R4s - reject when 1 control measurement in a group exceeds the mean plus 2s and another exceeds the mean minus 2s.
Run, analytical run, or run length refer to the interval, which could be a period of time or group of samples, for which a decision on control status is to be made. CLIA defines a maximum run length of 24 hours for chemistry analytes and 8 hours for hematology tests. Many laboratories define a shorter period based on changes that may affect the performance of the testing process, such as changing operators, changing reagents, recalibration, or other factors that may make the process susceptible to problems. Run length varies from system to system and laboratory to laboratory. For random access automated systems, a run is usually defined as the time interval at which controls are reanalyzed. For manual systems and batch instruments, a run is often defined as a group (or batch) of samples that are all analyzed at the same time.

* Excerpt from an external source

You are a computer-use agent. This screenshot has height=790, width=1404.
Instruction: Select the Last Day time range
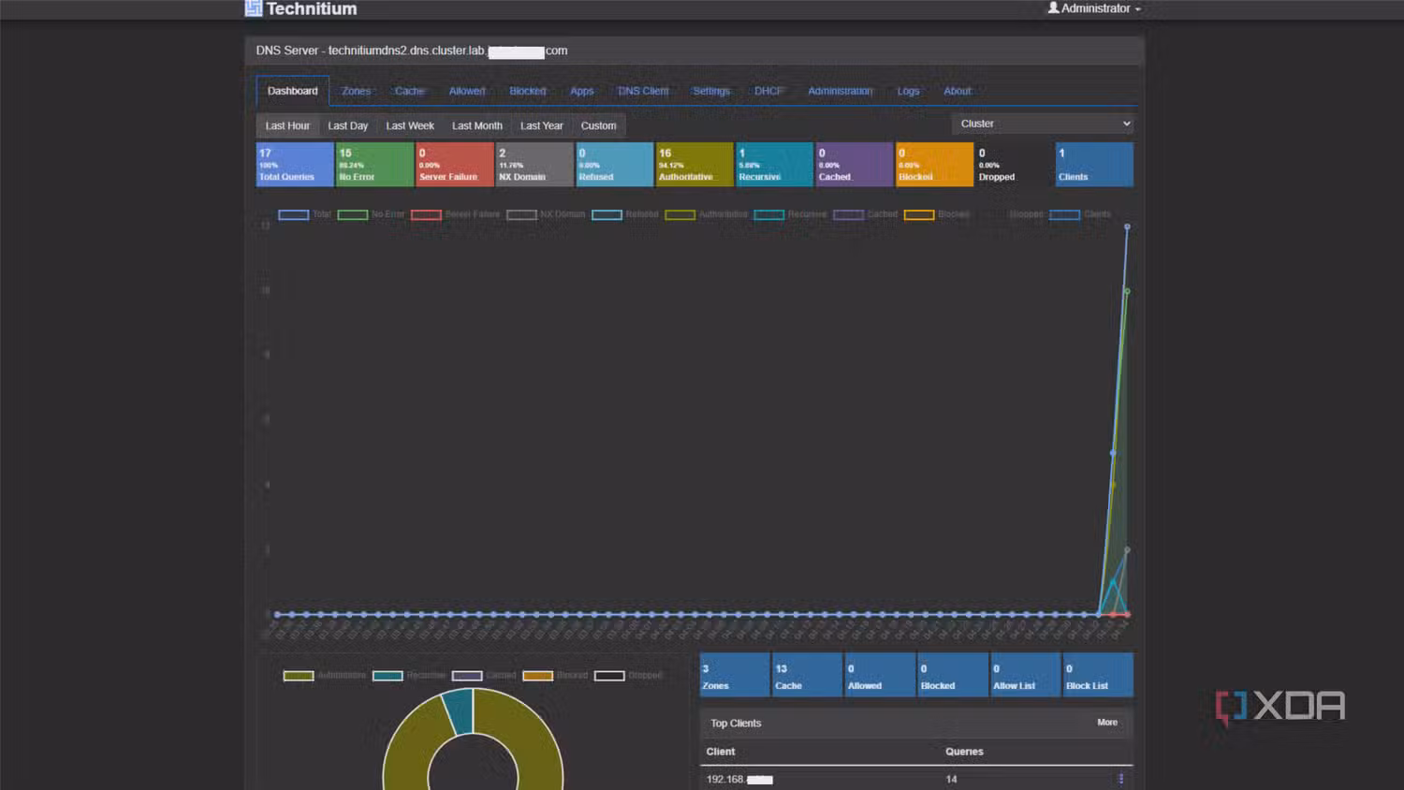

The idea is simple, but the application can be complicated.
First, you need to obtain control materials that are appropriate for the tests of interest and the methods in use. See QC - the Materials for a discussion of important factors, such as matrix effects, stability, vial to vial variation, assayed versus unassayed materials, analyte levels, and pre-treatment problems.
Then you must assay the selected control materials under routine operating conditions to characterize the expected measurement variation and establish the expected distribution of values. This usually involves obtaining at least 20 values and calculating the mean and standard deviation. There are a number of pitfalls from using bottle values or other estimates of the means, standard deviations, and control limits, so you need to be careful with this step. See QC - the Calculations for more information about data calculations.
Next you need to define appropriate control rules, numbers of control measurements (N), and the analytical run length. See QC - the Regulations for the legal requirements for laboratory QC. See QC - the Planning Process for a brief description of QC planning and links to other materials on this website.
You must also define how you will implement these rules and Ns - manual plotting, or computer assessment by the analyzer, a PC workstation, or a laboratory information system. For manual implementation, see QC - the Levey-Jennings Control Chart for directions on how to prepare the control chart, plot control results, and interpret control data.
Finally, you should prepare written guidelines to define the QC procedure in detail. This written document is important for teaching laboratory analysts the QC procedure and establishing a uniform practice. It is also necessary for meeting US regulatory requirements.
Now you're ready to implement QC. See QC - the Practice for a summary and review of the whole approach. See FAQs about QC for additional information about some of the nitty- gritty problems and issues with routine QC.